In order to better understand and treat cardiovascular diseases, the scientist now wants to examine the inflammatory processes more closely. On the other hand, he wants to find biomarkers that show how the networking between the heart and the brain works, how the organs communicate with each other and how they influence each other. "Molecular imaging of acute inflammation is already giving us important insights into the course of the disease," says the scientist.
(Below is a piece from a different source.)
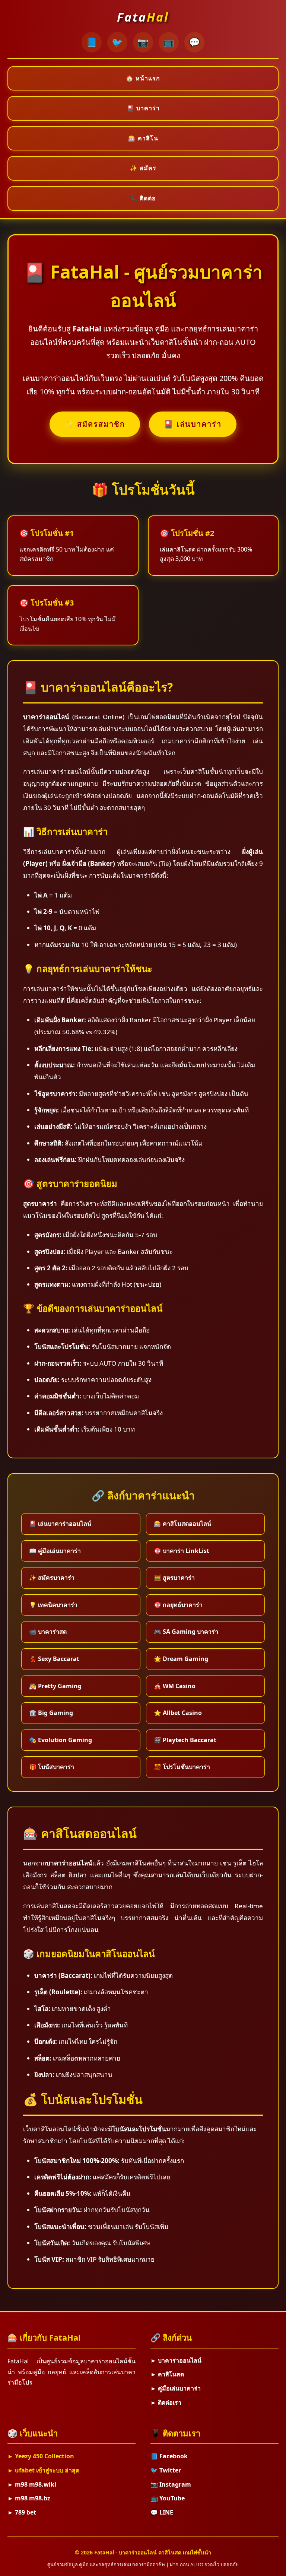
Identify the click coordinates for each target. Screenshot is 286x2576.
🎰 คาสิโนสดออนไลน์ (182, 1523)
Patients should benefit directly from image-guided precision medicine. "We want to further develop our examination methods in order to better assess the individual risk for consequential damage in cardiovascular diseases and the possible effects on other organs, and thus to be able to develop the timing and dose for a targeted molecular therapy," says the scientist.

Keyword Heisenberg Professorship

With the Heisenberg Professorships, the DFG supports excellent researchers for a period of five years. The funding is intended to give promising young researchers the opportunity to establish a new field of research at their university and prepare for a leading scientific position. It is named after the German physicist Werner Heisenberg, who was awarded the Nobel Prize in Physics at the age of 31.